I would like to acknowledge my debt to Dr. G. Douglass Browning for his great patience and forbearance in supervising this dissertation. Without those qualities, together with his ultimate sympathy, the natural growth of the systematic idea would not have been possible. My thanks are also due to Dr. Robert Kane for his criticisms and suggestions when they were most needed and to Dr. James Bieri for encouraging words at a time when they were the most needed and welcome. Patience, too, I must credit to my parents, who can only have entertained the most grave doubts about the odd and unprofitable profession that their son chose.

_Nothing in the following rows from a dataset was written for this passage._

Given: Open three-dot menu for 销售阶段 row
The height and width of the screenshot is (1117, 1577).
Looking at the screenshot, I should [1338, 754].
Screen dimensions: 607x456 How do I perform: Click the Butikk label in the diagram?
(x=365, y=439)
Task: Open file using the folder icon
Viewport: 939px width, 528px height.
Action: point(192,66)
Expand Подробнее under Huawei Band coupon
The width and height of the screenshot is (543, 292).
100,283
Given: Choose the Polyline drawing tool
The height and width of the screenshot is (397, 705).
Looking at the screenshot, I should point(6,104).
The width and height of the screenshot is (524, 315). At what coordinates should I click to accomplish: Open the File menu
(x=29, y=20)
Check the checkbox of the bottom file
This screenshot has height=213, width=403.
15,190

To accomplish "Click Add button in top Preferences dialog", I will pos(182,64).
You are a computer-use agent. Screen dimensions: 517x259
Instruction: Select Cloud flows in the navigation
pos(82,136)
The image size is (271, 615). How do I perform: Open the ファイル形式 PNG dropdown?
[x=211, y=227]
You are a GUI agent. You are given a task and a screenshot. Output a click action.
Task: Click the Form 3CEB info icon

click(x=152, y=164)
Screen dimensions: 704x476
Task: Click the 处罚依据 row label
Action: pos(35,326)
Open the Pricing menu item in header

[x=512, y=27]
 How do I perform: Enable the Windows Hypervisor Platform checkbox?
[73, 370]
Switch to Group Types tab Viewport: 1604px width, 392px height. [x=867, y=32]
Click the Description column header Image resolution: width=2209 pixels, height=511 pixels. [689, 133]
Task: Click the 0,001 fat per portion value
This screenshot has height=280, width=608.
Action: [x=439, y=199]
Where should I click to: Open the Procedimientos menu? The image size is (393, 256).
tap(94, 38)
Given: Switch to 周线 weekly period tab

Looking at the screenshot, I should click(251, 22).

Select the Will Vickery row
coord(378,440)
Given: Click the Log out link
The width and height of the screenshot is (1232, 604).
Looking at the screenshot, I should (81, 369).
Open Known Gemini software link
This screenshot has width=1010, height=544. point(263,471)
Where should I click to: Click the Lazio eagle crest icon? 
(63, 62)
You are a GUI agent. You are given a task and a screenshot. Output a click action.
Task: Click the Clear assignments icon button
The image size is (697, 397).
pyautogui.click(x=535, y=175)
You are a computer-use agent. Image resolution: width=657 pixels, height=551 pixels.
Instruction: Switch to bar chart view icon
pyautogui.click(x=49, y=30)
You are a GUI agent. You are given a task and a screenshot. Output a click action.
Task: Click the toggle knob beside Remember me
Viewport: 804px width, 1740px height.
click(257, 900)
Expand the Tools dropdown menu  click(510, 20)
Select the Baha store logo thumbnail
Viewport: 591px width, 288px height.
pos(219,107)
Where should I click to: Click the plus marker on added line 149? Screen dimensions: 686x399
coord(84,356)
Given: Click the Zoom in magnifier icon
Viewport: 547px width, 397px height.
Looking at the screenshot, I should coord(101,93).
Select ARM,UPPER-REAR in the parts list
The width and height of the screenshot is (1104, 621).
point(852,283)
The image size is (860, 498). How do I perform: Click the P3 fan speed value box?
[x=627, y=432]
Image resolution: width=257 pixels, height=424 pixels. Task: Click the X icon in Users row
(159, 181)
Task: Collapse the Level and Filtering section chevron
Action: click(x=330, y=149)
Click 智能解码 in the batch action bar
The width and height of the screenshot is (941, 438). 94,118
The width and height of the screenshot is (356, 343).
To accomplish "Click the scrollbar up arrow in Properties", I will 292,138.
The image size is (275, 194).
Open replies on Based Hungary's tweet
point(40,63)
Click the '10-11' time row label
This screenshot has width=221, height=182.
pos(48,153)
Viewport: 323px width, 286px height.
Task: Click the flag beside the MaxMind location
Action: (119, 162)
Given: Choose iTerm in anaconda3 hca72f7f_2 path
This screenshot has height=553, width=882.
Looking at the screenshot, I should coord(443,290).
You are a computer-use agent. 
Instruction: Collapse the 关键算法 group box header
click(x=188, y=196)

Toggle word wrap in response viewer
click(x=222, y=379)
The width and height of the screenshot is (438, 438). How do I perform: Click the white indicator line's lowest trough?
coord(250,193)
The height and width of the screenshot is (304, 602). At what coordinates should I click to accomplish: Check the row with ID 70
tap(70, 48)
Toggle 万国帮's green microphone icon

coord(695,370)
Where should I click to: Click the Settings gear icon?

Their personal support has always made it possible for me to devote my attention to these things.

Further, and less direct, acknowledgements must be made to the Leonard Nelson Foundation and L.H. Grunebaum, whose efforts at publishing Nelson in this country first brought him to my attention. It is a great tribute to Nelson that the personal devotion to his memory of his students should have resulted in the perpetuation of his enterprise in the Foundation, the Philosophisch-Politischen Akademie of Kassel, and the journal Ratio (as a continuation of the Abhandlungen der Fries'schen Schule). It is a great disappointment to me that the novel insights of the Friesian tradition have continued to have so little impact in contemporary philosophy.